#### Stored data:
★ ★ ★

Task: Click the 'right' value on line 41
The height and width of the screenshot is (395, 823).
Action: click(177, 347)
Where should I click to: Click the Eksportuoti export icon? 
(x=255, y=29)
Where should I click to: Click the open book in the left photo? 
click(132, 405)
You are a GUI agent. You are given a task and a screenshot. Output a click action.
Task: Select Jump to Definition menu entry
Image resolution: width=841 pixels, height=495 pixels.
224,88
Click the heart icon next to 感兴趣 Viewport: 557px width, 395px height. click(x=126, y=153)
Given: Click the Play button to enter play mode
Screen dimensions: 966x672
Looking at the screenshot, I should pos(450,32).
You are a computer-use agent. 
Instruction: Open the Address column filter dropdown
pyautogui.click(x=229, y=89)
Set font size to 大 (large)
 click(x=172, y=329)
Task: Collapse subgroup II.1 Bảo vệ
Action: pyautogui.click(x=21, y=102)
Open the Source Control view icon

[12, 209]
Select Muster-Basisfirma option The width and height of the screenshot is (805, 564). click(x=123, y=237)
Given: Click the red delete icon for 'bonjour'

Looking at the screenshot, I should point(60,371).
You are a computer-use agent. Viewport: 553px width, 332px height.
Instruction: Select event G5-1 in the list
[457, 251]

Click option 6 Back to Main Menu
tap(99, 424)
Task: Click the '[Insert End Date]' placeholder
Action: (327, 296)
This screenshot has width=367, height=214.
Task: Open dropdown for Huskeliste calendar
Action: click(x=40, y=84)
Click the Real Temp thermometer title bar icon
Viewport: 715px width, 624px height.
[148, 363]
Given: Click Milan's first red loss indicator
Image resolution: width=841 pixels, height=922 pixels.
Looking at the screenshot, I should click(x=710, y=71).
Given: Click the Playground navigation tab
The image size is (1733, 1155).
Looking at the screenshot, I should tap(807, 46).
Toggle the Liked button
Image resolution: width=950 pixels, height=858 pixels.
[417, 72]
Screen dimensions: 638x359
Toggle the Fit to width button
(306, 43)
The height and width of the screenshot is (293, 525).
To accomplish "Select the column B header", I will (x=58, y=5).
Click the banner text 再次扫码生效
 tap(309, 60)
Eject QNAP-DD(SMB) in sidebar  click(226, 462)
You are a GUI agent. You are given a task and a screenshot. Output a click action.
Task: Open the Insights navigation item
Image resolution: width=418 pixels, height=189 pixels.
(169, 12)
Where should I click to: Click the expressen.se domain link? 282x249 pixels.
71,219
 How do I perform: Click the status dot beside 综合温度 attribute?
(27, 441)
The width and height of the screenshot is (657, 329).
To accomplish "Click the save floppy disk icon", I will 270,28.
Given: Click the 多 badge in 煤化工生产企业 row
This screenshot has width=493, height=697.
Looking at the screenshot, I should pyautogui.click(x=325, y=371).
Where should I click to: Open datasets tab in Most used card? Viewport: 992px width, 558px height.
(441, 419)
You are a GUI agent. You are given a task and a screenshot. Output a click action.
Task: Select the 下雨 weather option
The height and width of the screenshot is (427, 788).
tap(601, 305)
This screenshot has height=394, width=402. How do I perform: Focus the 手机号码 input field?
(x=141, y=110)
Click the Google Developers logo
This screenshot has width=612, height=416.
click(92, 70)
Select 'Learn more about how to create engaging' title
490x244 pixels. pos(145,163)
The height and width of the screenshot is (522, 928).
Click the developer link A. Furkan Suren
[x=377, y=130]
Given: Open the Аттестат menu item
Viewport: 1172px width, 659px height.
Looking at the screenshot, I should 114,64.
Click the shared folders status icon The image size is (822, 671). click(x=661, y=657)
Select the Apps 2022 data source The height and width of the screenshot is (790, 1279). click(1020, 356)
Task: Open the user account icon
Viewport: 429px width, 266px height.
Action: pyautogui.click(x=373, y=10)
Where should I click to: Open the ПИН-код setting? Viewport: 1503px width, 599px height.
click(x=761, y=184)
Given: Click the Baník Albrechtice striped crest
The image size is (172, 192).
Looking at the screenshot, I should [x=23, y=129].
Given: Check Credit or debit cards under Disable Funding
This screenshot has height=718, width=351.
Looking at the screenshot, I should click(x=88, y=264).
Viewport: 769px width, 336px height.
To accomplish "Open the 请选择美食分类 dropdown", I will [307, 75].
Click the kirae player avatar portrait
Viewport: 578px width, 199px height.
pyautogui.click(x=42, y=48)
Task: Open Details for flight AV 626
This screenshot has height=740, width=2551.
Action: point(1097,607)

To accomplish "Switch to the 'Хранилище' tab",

★ ★ ★

#### WHAT TO WORK ON:
You are asked to copy all of the entries above exactly.

#### YOUR RESPONSE:
Task: Click the 'right' value on line 41
The height and width of the screenshot is (395, 823).
Action: click(177, 347)
Where should I click to: Click the Eksportuoti export icon? 
(x=255, y=29)
Where should I click to: Click the open book in the left photo? 
click(132, 405)
You are a GUI agent. You are given a task and a screenshot. Output a click action.
Task: Select Jump to Definition menu entry
Image resolution: width=841 pixels, height=495 pixels.
224,88
Click the heart icon next to 感兴趣 Viewport: 557px width, 395px height. click(x=126, y=153)
Given: Click the Play button to enter play mode
Screen dimensions: 966x672
Looking at the screenshot, I should pos(450,32).
You are a computer-use agent. 
Instruction: Open the Address column filter dropdown
pyautogui.click(x=229, y=89)
Set font size to 大 (large)
 click(x=172, y=329)
Task: Collapse subgroup II.1 Bảo vệ
Action: pyautogui.click(x=21, y=102)
Open the Source Control view icon

[12, 209]
Select Muster-Basisfirma option The width and height of the screenshot is (805, 564). click(x=123, y=237)
Given: Click the red delete icon for 'bonjour'

Looking at the screenshot, I should point(60,371).
You are a computer-use agent. Viewport: 553px width, 332px height.
Instruction: Select event G5-1 in the list
[457, 251]

Click option 6 Back to Main Menu
tap(99, 424)
Task: Click the '[Insert End Date]' placeholder
Action: (327, 296)
This screenshot has width=367, height=214.
Task: Open dropdown for Huskeliste calendar
Action: click(x=40, y=84)
Click the Real Temp thermometer title bar icon
Viewport: 715px width, 624px height.
[148, 363]
Given: Click Milan's first red loss indicator
Image resolution: width=841 pixels, height=922 pixels.
Looking at the screenshot, I should click(x=710, y=71).
Given: Click the Playground navigation tab
The image size is (1733, 1155).
Looking at the screenshot, I should tap(807, 46).
Toggle the Liked button
Image resolution: width=950 pixels, height=858 pixels.
[417, 72]
Screen dimensions: 638x359
Toggle the Fit to width button
(306, 43)
The height and width of the screenshot is (293, 525).
To accomplish "Select the column B header", I will (x=58, y=5).
Click the banner text 再次扫码生效
 tap(309, 60)
Eject QNAP-DD(SMB) in sidebar  click(226, 462)
You are a GUI agent. You are given a task and a screenshot. Output a click action.
Task: Open the Insights navigation item
Image resolution: width=418 pixels, height=189 pixels.
(169, 12)
Where should I click to: Click the expressen.se domain link? 282x249 pixels.
71,219
 How do I perform: Click the status dot beside 综合温度 attribute?
(27, 441)
The width and height of the screenshot is (657, 329).
To accomplish "Click the save floppy disk icon", I will 270,28.
Given: Click the 多 badge in 煤化工生产企业 row
This screenshot has width=493, height=697.
Looking at the screenshot, I should pyautogui.click(x=325, y=371).
Where should I click to: Open datasets tab in Most used card? Viewport: 992px width, 558px height.
(441, 419)
You are a GUI agent. You are given a task and a screenshot. Output a click action.
Task: Select the 下雨 weather option
The height and width of the screenshot is (427, 788).
tap(601, 305)
This screenshot has height=394, width=402. How do I perform: Focus the 手机号码 input field?
(x=141, y=110)
Click the Google Developers logo
This screenshot has width=612, height=416.
click(92, 70)
Select 'Learn more about how to create engaging' title
490x244 pixels. pos(145,163)
The height and width of the screenshot is (522, 928).
Click the developer link A. Furkan Suren
[x=377, y=130]
Given: Open the Аттестат menu item
Viewport: 1172px width, 659px height.
Looking at the screenshot, I should 114,64.
Click the shared folders status icon The image size is (822, 671). click(x=661, y=657)
Select the Apps 2022 data source The height and width of the screenshot is (790, 1279). click(1020, 356)
Task: Open the user account icon
Viewport: 429px width, 266px height.
Action: pyautogui.click(x=373, y=10)
Where should I click to: Open the ПИН-код setting? Viewport: 1503px width, 599px height.
click(x=761, y=184)
Given: Click the Baník Albrechtice striped crest
The image size is (172, 192).
Looking at the screenshot, I should [x=23, y=129].
Given: Check Credit or debit cards under Disable Funding
This screenshot has height=718, width=351.
Looking at the screenshot, I should click(x=88, y=264).
Viewport: 769px width, 336px height.
To accomplish "Open the 请选择美食分类 dropdown", I will [307, 75].
Click the kirae player avatar portrait
Viewport: 578px width, 199px height.
pyautogui.click(x=42, y=48)
Task: Open Details for flight AV 626
This screenshot has height=740, width=2551.
Action: point(1097,607)

To accomplish "Switch to the 'Хранилище' tab",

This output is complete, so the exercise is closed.